The Press Enterprise - Immigration: Pete Aguilar Visits Family with Mix of Legal Statuses

News Article

Date: April 8, 2015
Issues: Immigration

by David Olson

Rep. Pete Aguilar, D-Redlands, Tuesday met with a Redlands family that, like many immigrant families, contains members who are U.S. citizens and others who are living in the country illegally.

The meeting was the first congressional visit of a number planned by the Los Angeles-based Coalition for Humane Immigrant Rights, which is seeking to highlight the difficulties faced by mixed-immigration-status families.

Meetings between other mixed-immigration-status families and California members of Congress are expected in the coming weeks, said CHIRLA spokesman Jorge-Mario Cabrera.

Aguilar visited the home of Ernesto and Dina Gudiño, who immigrated from Mexico 18 years ago and are undocumented. All three of their children are U.S.-born citizens: Victoria, 5, Isaac, 10 and Alondra, 12.

"I'm grateful to Ernesto and Dina for welcoming me into their home to share their story," Aguilar said in a statement Wednesday. "It's important that we have these personal conversations and understand the devastating impact our broken immigration system has on families in our community. The Gudiños have lived here for eighteen years, raised their three children in Redlands, and now they are threatened with being torn away from the only home and family they have. That's unacceptable."

Aguilar supports a comprehensive immigration reform bill that would provide a path to citizenship for undocumented immigrants. The Senate passed such a measure in 2013, but House Speaker John Boehner has prevented a vote on a similar bill in the House.

"This is about showing compassion and keeping families together, and also bringing hard-working men and women like Ernesto and Dina into the fold of the Inland Empire's economy," Aguilar said.

Ernesto Gudiño, 38, was impressed by his meeting with Aguilar.

"He understands the problems people have and sees the needs that they have," Gudiño, who works as a landscaper, said in Spanish. "He's of Latino ancestry also."

He and Dina, 38, a housecleaner, have thought about what it would like to be deported, but he said they don't dwell on it.

The family has not visited Mexico since before the kids were born, because of the difficulty the parents would have re-entering the country, he said.

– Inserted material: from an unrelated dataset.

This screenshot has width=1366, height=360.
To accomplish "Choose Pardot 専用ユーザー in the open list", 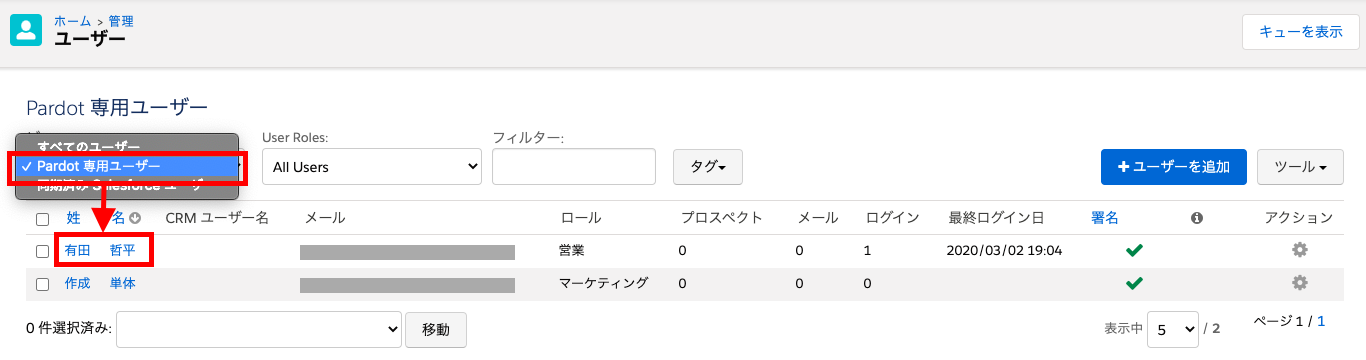I will tap(127, 166).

"They're from here," he said of his children.

Gudiño said the couple plans to apply for protection from deportation and work permits under executive actions on immigration that President Barack Obama announced in November. Twenty-six states sued to stop the executive actions, and in February a federal judge in Texas blocked them from going into effect. In a legal brief filed Monday, Aguilar and 180 other Democratic members of Congress urged an appeals court to allow the actions to take effect.

Gudiño said he and his wife should be allowed to stay in the United States.

"We work hard and we pay our taxes," he said. "We haven't done anything wrong."